A flawed documentary that is saved by the fact the city of Florence and its relationship to the Renaissance is endlessly fascinating in itself.
Movie Grade: C-
DVD Grade: C-
Florence is regarded as the focal point, the site where the revolutionary ideas of the Renaissance with its enthusiasm for the art of Antiquity were developed. The city on the Arno was at this time one of Europe's foremost trading centers. Here the currents of culture and politics converged. In Florence, liberal and open-minded as it was, there emerged a broad class of industrious citizens who had made their fortunes in trade. Suddenly they were able to afford education - a privilege hitherto the preserve of a few aristocrats and priests. They studied and absorbed the thoughts of the writers of Ancient Rome and Greece, and developed them further, thus creating the foundations for a completely new attitude toward human existence. Western Civilization's present-day understanding is based on this school of thought, in which Florence played a decisive role.

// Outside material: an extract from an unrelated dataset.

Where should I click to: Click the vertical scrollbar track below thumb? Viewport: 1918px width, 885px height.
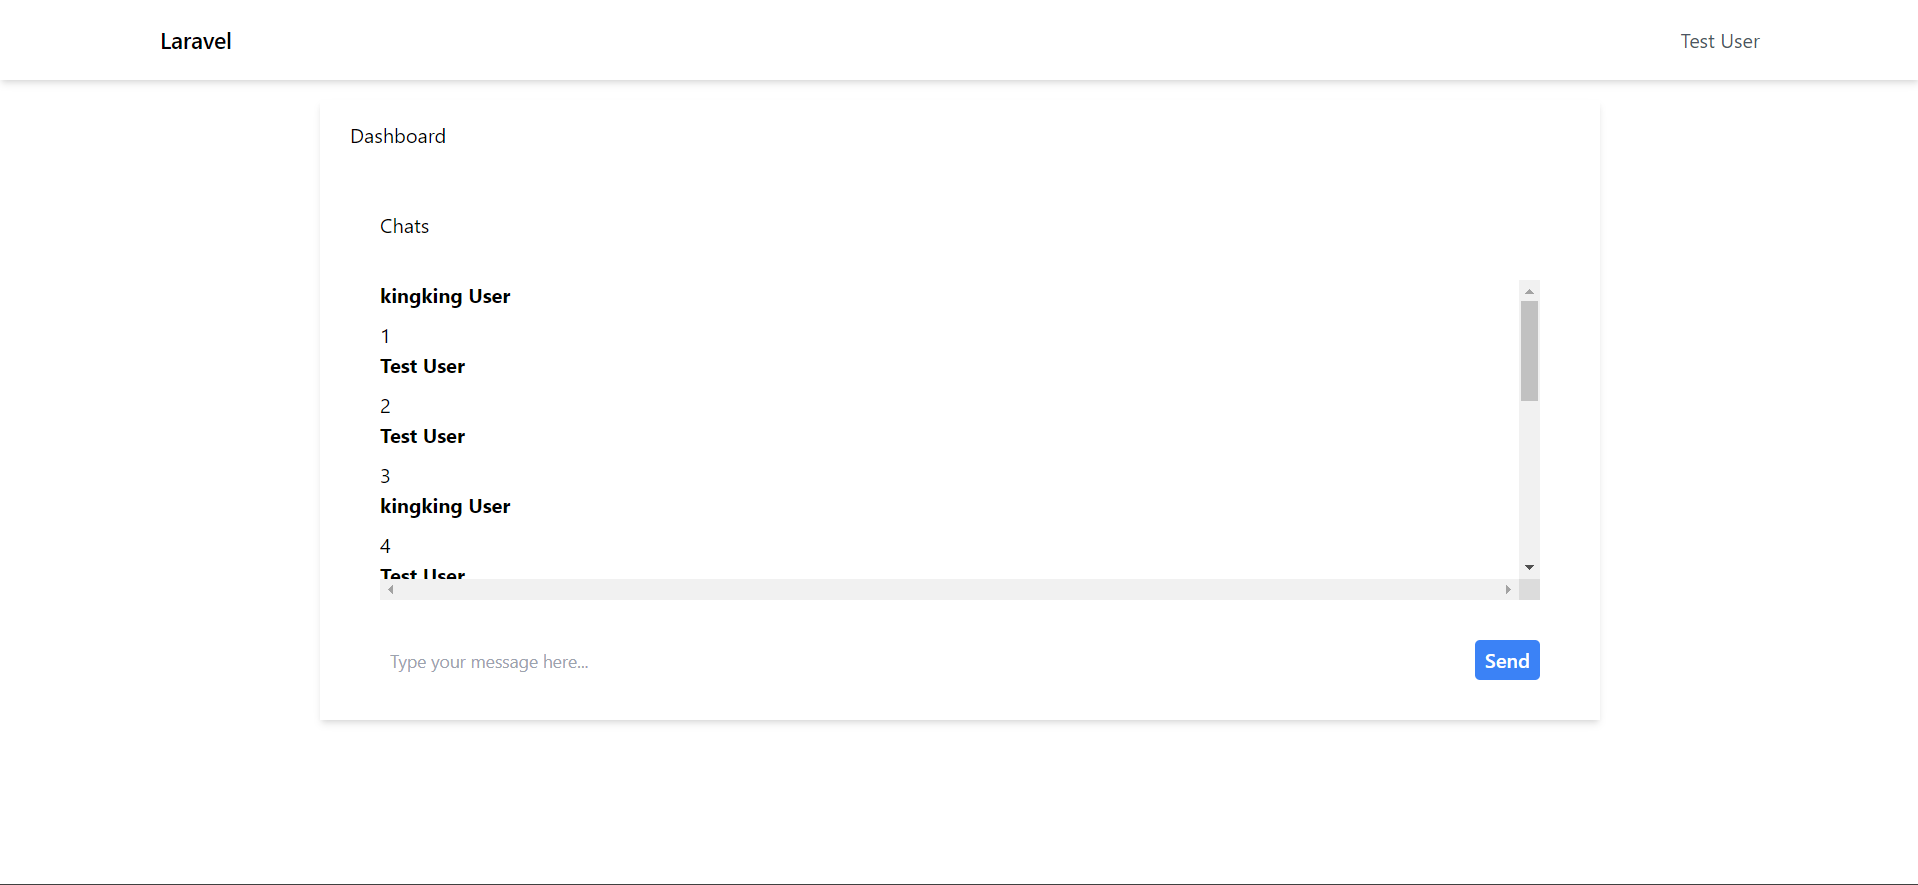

The difficulty is determining what exactly this documentary satisfies. Not particularly chock-filled with facts about Florence, the movie doesn’t really give much information. Not covering a broad swatch of Florence, the movie is not a particularly compelling travelogue. Although not an unpleasant way to spend an hour or so, I can really recommend this presentation to anyone. I enjoyed some of the lingering camera work, which allowed me to examine some of the art and architecture in an extended way but I was frustrated when the camera lingered for a long time on extraneous things like the people looking at the art and architecture.
That is not to say the documentary was a total loss. I did find out a few facts that I did not know and there were connections made between the historical Florence and the modern city. Italian history can be quite confusing and, while there is no need to delve into the complexities of it, the touch with dates and events was not unappreciated. There were a few amusing anecdotes provided both about the Renaissance era of Florence and the modern city that we know today. I found the juxtaposition of the faces of modern Florentines, especially young people with the faces in the Renaissance art to be quite intriguing. There were hints of what this documentary could have been. It was obvious that the intent was not to create just another conventional tale of Florence. There seemed to an attempt to evoke a flavor of this old city, however overall the attempt was flawed.